Dalle 6.00 di stamane, uno dietro l’altro, a fasi alterne, da e verso tutte le direzioni, diversi treni sono stati soppressi.
La gente comune che aspettava, per motivi di lavoro o turistici, si è trovata senza preavviso a dover far marcia indietro; chi ha potuto, raggiungendo la destinazione in auto, chi invece, facendosi accompagnare da un taxi a casa.
E’difficile, per noi siciliani che, osservando le nuove linee Milano-Torino-Roma-Salerno, conoscendo la progammazione di Trenitalia sull’alta velocita’ , presente in molte citta’ italiane, in maggior parte al nord, comprendere quanto giornalmente accade nelle stazioni della provincia di messina.

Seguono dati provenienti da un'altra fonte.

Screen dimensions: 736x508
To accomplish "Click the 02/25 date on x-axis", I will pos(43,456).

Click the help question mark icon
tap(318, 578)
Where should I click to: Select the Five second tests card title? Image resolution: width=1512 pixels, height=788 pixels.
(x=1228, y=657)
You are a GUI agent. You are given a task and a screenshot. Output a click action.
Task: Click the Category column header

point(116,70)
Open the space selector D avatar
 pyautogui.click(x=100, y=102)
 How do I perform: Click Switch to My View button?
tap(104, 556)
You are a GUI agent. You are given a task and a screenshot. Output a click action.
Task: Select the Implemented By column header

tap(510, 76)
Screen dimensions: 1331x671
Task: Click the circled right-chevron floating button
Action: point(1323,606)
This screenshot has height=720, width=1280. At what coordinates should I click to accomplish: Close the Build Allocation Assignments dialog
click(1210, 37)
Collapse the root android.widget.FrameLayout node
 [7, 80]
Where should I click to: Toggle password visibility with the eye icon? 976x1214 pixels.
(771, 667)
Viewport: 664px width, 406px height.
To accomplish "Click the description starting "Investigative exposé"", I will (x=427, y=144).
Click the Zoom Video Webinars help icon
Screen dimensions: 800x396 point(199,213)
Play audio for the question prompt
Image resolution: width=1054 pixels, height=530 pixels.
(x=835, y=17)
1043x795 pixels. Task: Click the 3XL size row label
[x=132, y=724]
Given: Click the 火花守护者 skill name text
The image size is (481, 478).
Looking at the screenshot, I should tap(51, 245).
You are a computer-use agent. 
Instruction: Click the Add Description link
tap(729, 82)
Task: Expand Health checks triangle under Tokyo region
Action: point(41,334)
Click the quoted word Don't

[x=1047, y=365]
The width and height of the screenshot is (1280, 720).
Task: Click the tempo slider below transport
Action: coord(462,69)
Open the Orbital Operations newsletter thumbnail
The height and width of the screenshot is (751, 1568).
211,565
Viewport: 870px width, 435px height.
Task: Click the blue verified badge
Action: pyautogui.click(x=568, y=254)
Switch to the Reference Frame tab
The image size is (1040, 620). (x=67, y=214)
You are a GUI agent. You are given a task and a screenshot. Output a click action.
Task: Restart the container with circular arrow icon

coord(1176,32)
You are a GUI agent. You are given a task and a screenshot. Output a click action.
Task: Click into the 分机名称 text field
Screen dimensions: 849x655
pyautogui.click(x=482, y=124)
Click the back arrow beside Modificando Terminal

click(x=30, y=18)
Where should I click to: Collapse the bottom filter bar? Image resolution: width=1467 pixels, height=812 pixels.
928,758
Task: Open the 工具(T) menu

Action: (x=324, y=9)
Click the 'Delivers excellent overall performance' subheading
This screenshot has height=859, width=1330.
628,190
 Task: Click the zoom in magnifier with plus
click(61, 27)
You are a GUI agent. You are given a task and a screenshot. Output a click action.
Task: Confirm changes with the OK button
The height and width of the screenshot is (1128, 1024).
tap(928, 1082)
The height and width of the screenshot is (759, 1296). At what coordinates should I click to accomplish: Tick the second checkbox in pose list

Ricordiamo che è notizia recente l’eliminazione di numerose tratte ferroviarie in provincia di Messina, che hanno creato non pochi disagi ai pendolari, ma ancor peggio è l’evidente stato di abbandono delle ferrovie siciliane e quindi delle corse che giornalmente vengono soppresse senza saperne il motivo.
Diverse le persone che stamane abbiamo incontrato che chiedono ad alta voce
l’ intervento delle amministrazioni provinciali e regionali per farsi portavoce nei confronti di Trenitalia del continuo disagio che la popolazione della provincia vive giornalmente.